Stored dataset items:
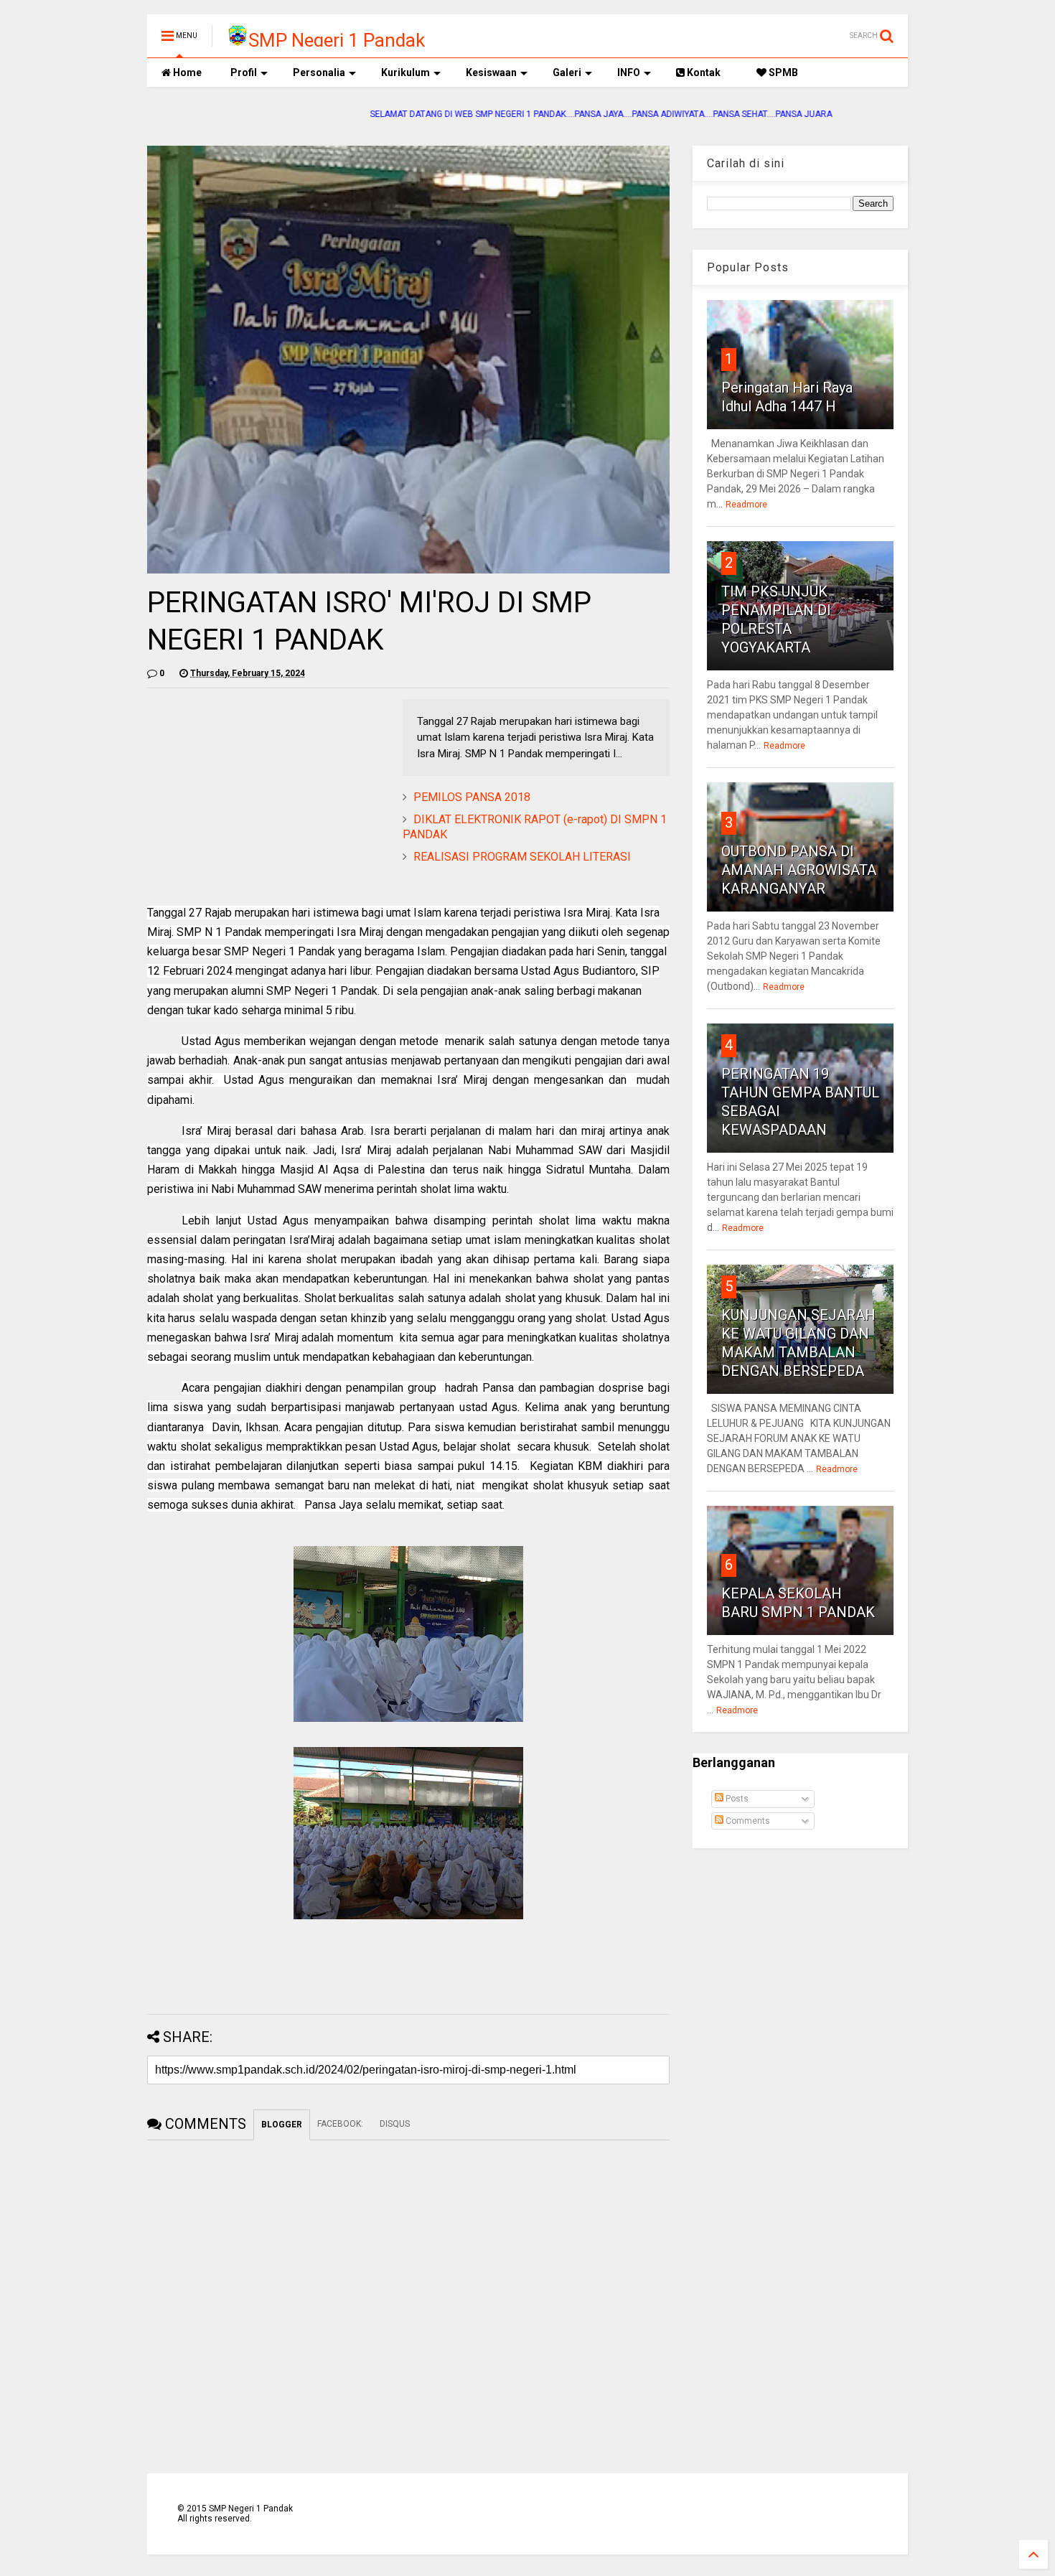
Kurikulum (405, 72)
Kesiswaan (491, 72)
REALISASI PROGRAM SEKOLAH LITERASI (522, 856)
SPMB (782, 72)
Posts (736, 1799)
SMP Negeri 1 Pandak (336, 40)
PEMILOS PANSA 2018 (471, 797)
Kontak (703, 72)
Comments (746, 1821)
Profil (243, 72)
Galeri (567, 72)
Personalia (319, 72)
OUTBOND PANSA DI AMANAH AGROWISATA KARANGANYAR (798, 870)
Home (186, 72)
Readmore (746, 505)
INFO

--

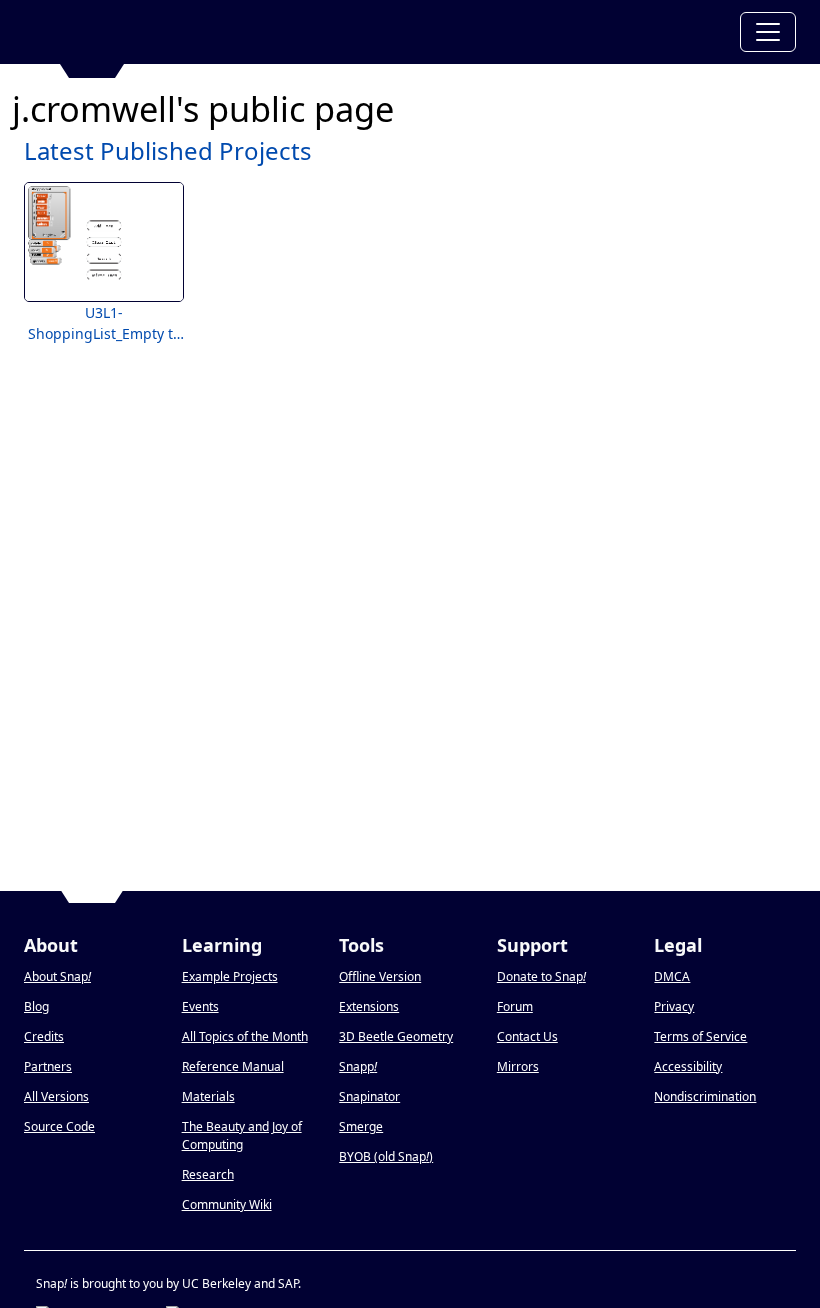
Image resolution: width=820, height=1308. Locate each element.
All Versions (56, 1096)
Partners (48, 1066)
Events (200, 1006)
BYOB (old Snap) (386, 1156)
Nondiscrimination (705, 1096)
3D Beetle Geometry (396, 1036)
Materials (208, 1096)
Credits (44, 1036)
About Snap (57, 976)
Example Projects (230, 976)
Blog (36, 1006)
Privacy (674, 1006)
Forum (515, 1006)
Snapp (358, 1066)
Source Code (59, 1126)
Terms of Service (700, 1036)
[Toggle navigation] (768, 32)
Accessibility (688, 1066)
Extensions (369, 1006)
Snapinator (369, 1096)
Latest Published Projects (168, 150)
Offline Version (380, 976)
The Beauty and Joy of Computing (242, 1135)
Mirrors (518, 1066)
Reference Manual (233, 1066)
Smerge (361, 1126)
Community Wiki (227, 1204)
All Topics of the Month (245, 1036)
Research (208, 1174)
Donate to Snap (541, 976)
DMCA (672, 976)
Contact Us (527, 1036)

ACTION ITEM: Every line above from the line with "Mirrors (518, 1066)" to the line with "Contact Us (527, 1036)", both included, must be reproduced exactly, and no other line may appear.

ANSWER TO THE PROBLEM:
Mirrors (518, 1066)
Reference Manual (233, 1066)
Smerge (361, 1126)
Community Wiki (227, 1204)
All Topics of the Month (245, 1036)
Research (208, 1174)
Donate to Snap (541, 976)
DMCA (672, 976)
Contact Us (527, 1036)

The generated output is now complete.